Sō Percussion with Emily Johnson

February 9, 2017, 8 pm
Fenwick Theatre, College of the Holy Cross


Directed by Ain Gordon
Lighting by Lenore Doxsee • Sound by Nelson Dorado

Also featuring: 
Andrea Bucknam '20, Patrick Connolly '19, Jared Cosby '19, Francis Dwyer '19, Sydney Grosskopf '20, and Michael Shun '18 
With support from the Holy Cross Concert Band

Free and open to the public.
Directions and parking >> 

A Gun Show is an exploration of issues such as race, economic inequality, public safety and constitutional rights through music, text and movement. The work’s origins started as a way for the artists to process their emotions after the unfathomable school shootings in Newtown, CT but has since grown into a much larger collaborative process and conversation – What is it about our collective psyche that fastens so tightly to guns? 

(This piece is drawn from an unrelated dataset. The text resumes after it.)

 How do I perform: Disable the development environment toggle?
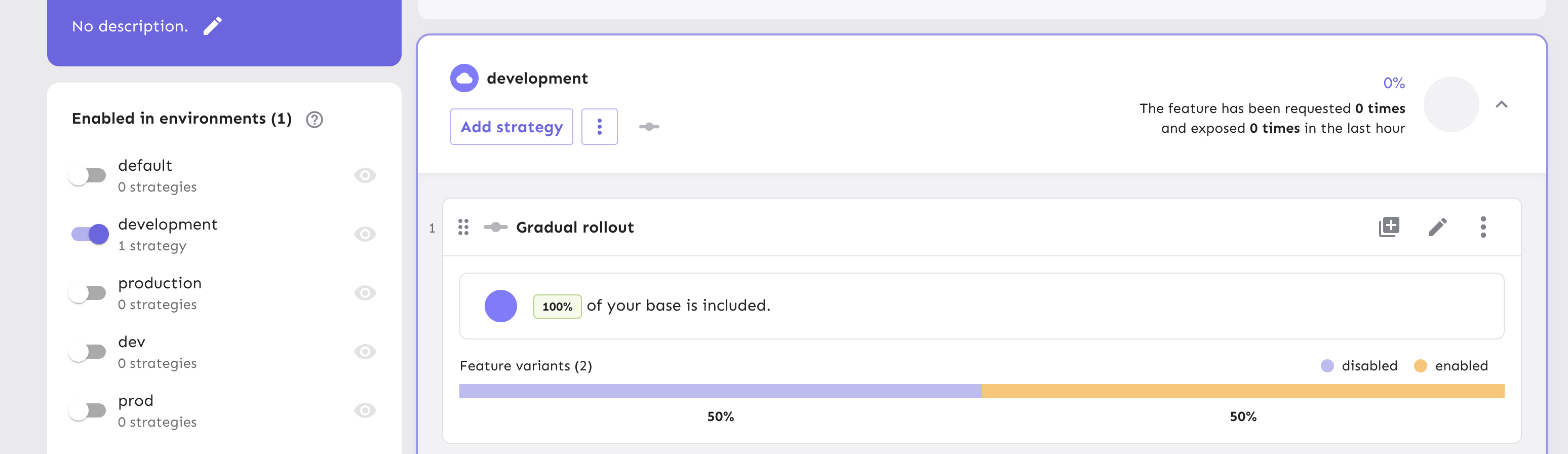pos(89,234)
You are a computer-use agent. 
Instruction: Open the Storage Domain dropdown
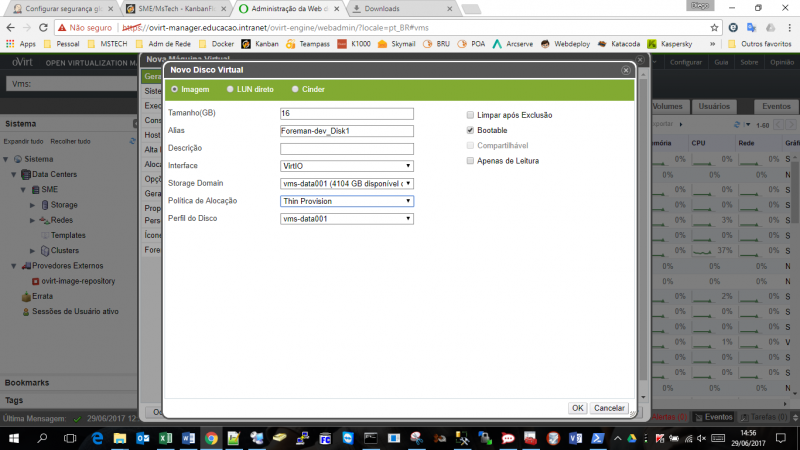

With its innovative multi-genre original productions, sensational interpretations of modern classics, and “exhilarating blend of precision and anarchy, rigor and bedlam” (The New Yorker), Sō Percussion redefines the scope of the modern percussion ensemble. For over 15 years, this ensemble, formed by Eric Beach, Josh Quillen, Adam Sliwinski, and Jason Treuting, has engaged in creative collaborations and released 18 albums.

POST-SHOW PANEL DISCUSSION  with members of the artistic team and Judy Rose, Field Director, & Shante Leathers, Social Media Director at Operation L.I.P.S.T.I.C.K.; moderated by  Denis Kennedy, Director of Peace and Conflict Studies  (On stage)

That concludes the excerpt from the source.